歌のジャンルでこれだけ値段が違うと言うのもこの時代ならではか。

伊藤久男は前回の小稿でも取り上げたが、福島県本宮市出身、同郷では作曲家 古関裕而が同じコロムビア専属だったが、マーチの古関、和製スーザの異名を持つ。
1964東京五輪の選手入場のマーチを始め、NHKスポーツ中継のテーマ曲で今でも使用されている行進曲から、高校野球のテーマとも言うべき♫栄冠は君に輝く 果ては軍歌♫露営の歌 まで日本人の琴線に触れる印象深い曲を多く残した。
そうした功績から来年2020年春からの朝ドラで柳楽優弥主演の主人公のモデルとして古関裕而が選ばれた。
伊藤久男も、戦前から豪放磊落で如何にも迫力あるスタンスの歌い手だったので格好の軍事歌謡向き歌手として軍歌のヒット曲も多い。
♫暁に祈る ♫熱砂の誓い ♫露営の歌 など。
反面 その豊かな声量を生かした叙情的歌謡曲も多く♫高原の旅愁 ♫お島千太郎旅唄(前回紹介)
などここまでだけで戦前のヒット作。
戦後、軍歌を多く歌ったことから自虐心に苛まされ、深酒をあおり一時は再起不能に陥ったが、同業者からの励ましで再起、昭和22年1947年に復活した。
そんな時に田村しげる作曲の♫たそがれの夢
に出会い絶望しかなかった境地で一筋の光を見い出し、万感の思いを込めて録音してレコードもヒットした。
その後は♫シベリアエレジー ♫イヨマンテの夜 ♫中日ドラゴンズの唄 ♫あざみの歌 ♫山のけむり ♫オロチョンの火祭り ♫ひめゆりの塔 ♫君、いとしき人よ ♫数寄屋橋エレジー
などヒット作を連発 特に古関裕而作曲作品が目立つ。
日本の代表的流行歌を数多く歌った。
歌手岡本敦郎は昭和15年1940年に日劇(現在の有楽町マリオン)で伊藤久男の舞台で♫熱砂の誓い を聴いて感激して自分も歌手を志した と証言している。

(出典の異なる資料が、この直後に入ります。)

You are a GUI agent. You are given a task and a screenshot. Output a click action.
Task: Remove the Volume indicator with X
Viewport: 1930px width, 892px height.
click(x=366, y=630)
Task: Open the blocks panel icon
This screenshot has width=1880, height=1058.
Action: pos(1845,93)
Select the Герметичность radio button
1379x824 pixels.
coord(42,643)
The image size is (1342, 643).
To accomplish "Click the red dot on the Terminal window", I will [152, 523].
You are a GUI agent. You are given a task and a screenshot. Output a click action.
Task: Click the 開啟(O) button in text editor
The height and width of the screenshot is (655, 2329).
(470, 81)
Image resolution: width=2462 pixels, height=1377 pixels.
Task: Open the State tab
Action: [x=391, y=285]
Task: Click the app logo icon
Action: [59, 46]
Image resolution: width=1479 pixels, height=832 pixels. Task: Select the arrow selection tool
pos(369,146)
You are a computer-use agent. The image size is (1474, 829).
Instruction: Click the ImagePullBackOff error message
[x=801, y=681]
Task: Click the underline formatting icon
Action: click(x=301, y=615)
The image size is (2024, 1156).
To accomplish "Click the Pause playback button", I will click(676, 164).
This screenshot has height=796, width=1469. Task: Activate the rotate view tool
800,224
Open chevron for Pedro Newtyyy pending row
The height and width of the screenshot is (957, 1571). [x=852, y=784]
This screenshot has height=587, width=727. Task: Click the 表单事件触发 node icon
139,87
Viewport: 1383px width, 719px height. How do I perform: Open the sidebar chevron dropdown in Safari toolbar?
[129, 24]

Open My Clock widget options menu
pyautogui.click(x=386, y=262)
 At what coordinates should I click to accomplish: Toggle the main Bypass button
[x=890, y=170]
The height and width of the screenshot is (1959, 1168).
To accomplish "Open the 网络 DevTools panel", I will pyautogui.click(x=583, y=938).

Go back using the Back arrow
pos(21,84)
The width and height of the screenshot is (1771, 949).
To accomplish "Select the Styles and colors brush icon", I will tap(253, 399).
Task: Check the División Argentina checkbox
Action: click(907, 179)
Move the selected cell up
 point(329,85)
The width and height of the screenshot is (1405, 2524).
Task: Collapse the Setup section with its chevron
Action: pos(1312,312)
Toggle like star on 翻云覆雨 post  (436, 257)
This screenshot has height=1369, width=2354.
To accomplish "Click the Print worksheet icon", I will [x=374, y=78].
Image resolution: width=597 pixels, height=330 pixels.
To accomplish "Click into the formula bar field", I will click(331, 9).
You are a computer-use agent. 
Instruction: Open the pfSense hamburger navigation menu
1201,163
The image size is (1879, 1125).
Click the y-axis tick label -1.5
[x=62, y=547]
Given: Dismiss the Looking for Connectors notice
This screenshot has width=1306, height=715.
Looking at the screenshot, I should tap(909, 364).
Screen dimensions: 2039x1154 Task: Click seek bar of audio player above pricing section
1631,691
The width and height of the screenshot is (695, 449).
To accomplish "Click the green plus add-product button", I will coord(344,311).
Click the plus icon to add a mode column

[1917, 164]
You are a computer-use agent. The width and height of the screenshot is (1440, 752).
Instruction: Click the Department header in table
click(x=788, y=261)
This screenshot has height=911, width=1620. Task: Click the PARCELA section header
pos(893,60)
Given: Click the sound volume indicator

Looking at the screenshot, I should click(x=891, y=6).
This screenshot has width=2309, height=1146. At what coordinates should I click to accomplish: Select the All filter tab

伊藤久男は戦時中外地の慰問にいくようになりそれまでの自分はオペラの道に進みたくて仕方なかったと後に述懐している。
藤原義江と慰問で同行したときに君のバリトンは流行歌向きだから腰を落ち着けて取組むよう助言されて心境に変化が訪れて、その後慰問先で兵隊たちが自分の歌を聴いて涙を流す姿を見て流行歌道を往く事を決心したと言う。

本日お送りする♫今宵の雨 は二行詞の得意?な高橋掬太郎の詞がうらぶれ感をそそる。
本日も夜は雨と言う予報なので気分的にピッタリかな?と思い選曲した。
伴奏も最小編成の音だが、アルトサックスやフルートの演奏は見事である。
伊藤もデビューで後の面影は読み取れるものの、まだ何処か弱々しい声量だがこの歌についてはこの歌い方で丁度いい。
余り声を張って歌う歌ではない。
作曲は変名を使用していた頃の江口夜詩である。
テンポ早めなのが彼らしいが、レコードの録音時間も考慮した結果だと信じたい。